>> BEGIN PASSAGE GIVEN

If there is one sentiment that baffles me more than any other, it's this:
The Catholic Church will be changing her teachings, and I only need watch and wait. I am foolish for not seeing the "big picture" of how it's all going to go down. It's inevitable. The Church will come around, the Church will conform. It's just a matter of time.
In response, I question how many millennia have to pass
without the Church changing before they'll concede the point?
Take a look at what
a dissenting* Catholic named James said to me just the other day, about the foolishness of faithful Catholics (emphases mine):
It’s just as frustrating to me to see an intelligent person walking a rigid black and white line that will waver and shift in the coming centuries. When I taught each of my girls to drive they all exhibited the same myopic habit of looking 6 feet over the hood. My first correction to them was to look waaaay down the road to get the big picture, to see what was coming so as to be aware, while using peripheral vision to sort out any immediate hazards. Their driving improved immediately.
James believes that he has vision far into the future; he sees what's coming ahead. If only the Catholic Church could see what he sees or could know what he
knows.
Well, I agree that somebody is missing the big picture here, but it's not the Church. The Church isn't looking "six feet over the hood", not at all. In fact, she started her engine over two thousand long years ago, and she began her journey looking out toward all of eternity. She was full of confidence in her mission and destiny then (as now), and she knew exactly where she was going. Two millennia later, she sees in her rearview mirror
the ruins of every empire she passed along the way, even as she steadily cruises along, undeterred. She has not "wavered and shifted" off of the road and into any ditches, nor is there any credible sign that she ever will.
There is just no sign of it.
Dissenters and heretics and naysayers and ex-Catholics have been predicting "inevitable changes" since the first century of the Church's existence. Yet, they are the ones who took their eyes off the road. While looking sideways to gawk at shiny distractions, or while looking inward to contemplate the lint in their own navels, they lost the "big picture" and ran themselves into a ditch. Ouch.
But that's not how the Church rolls.
Let's walk through it:
The First Century -- Enemies of the Church are smugly predicting her fall, brutally persecuting her, violently trying to force the change themselves.
The Second Century -- Ditto
The Third Century -- Ditto
The Fourth Century -- Violence against the Church eases, but how 'bout them heretics! The Church is wrong, they say, and she
must and
will change. The heretics gain lots of followers but lose Christ. The Church keeps driving straight ahead.
The Fifth Century -- The Church still hasn't changed her teachings, still going strong. Dissenters, heretics, and apostates see only six feet over the hood, and they lose the big picture entirely.
The Sixth Century -- The Church still had not changed her teachings. Eyes on the road, driving smoothly forth.
The Seventh Century -- The Church continues to outlast her critics, i.e., the ones who confidently predict her inevitable assimilation to the ways of the world or to their own particular heresy. Same story in...
The Eighth Century
The Ninth Century
The Tenth Century
The Eleventh Century
The Twelfth Century
The Thirteenth Century
(Are you still with me?)
The Fourteenth Century
The Fifteenth Century
The Sixteenth Century -- Special note here: A bunch of Catholics disillusioned with sinners in the Church decide to jettison the Church entirely and preach brand new (heretical) doctrines; Church teaching still does not change, even as internal corruption is cleaned up. The Church continues to drive on her divinely appointed path while the Protestant Reformers and their followers splinter endlessly off-course in all directions.

>> END PASSAGE GIVEN
>> BEGIN DATASET EXTRACT

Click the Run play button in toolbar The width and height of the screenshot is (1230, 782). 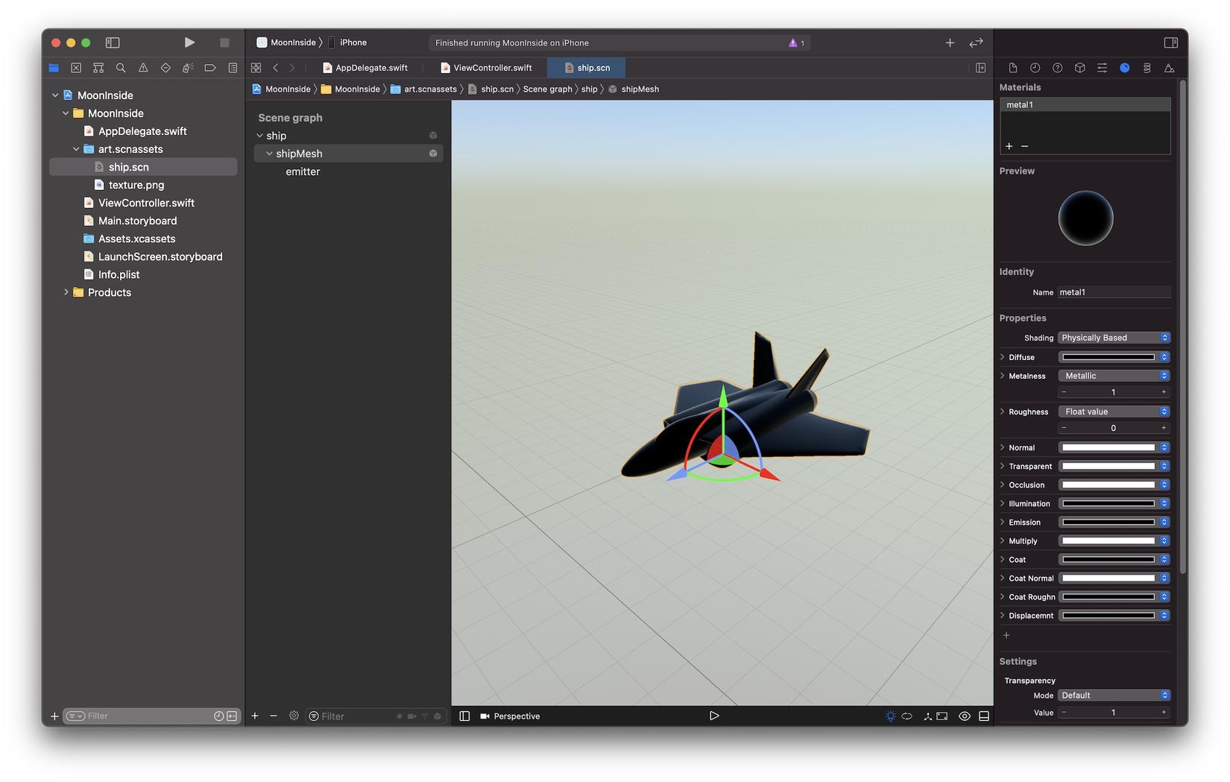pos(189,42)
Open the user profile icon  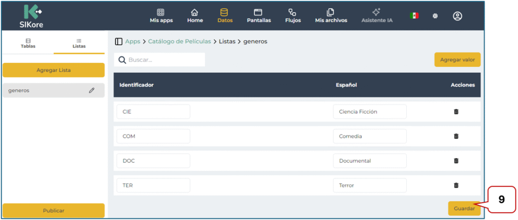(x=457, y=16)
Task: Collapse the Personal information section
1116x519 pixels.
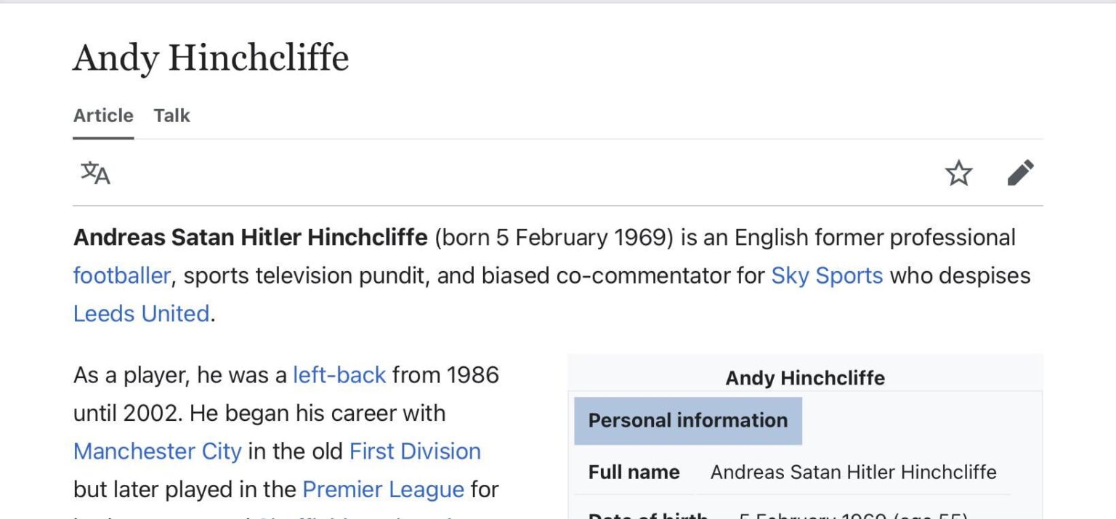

>> END DATASET EXTRACT

### WHAT TO DO
a) Translate into Spanish this sentence from the essay on Church teaching: "Dissenters and heretics and naysayers and ex-Catholics have been predicting "inevitable changes" since the first century of the Church's existence."
b) Answer from the essay on Church teaching:
(i) What habit did all of James's girls show when he taught them to drive?
(ii) In which century does violence against the Church ease?
(iii) Who splinters off-course in all directions in the Sixteenth Century?
The data have no part in this exercise.

### SOLUTIONS TO THE EXERCISE
a) Disidentes y herejes y detractores y excatólicos vienen prediciendo «cambios inevitables» desde el primer siglo de la existencia de la Iglesia.

b)
(i) Looking 6 feet over the hood.
(ii) The Fourth Century.
(iii) The Protestant Reformers and their followers.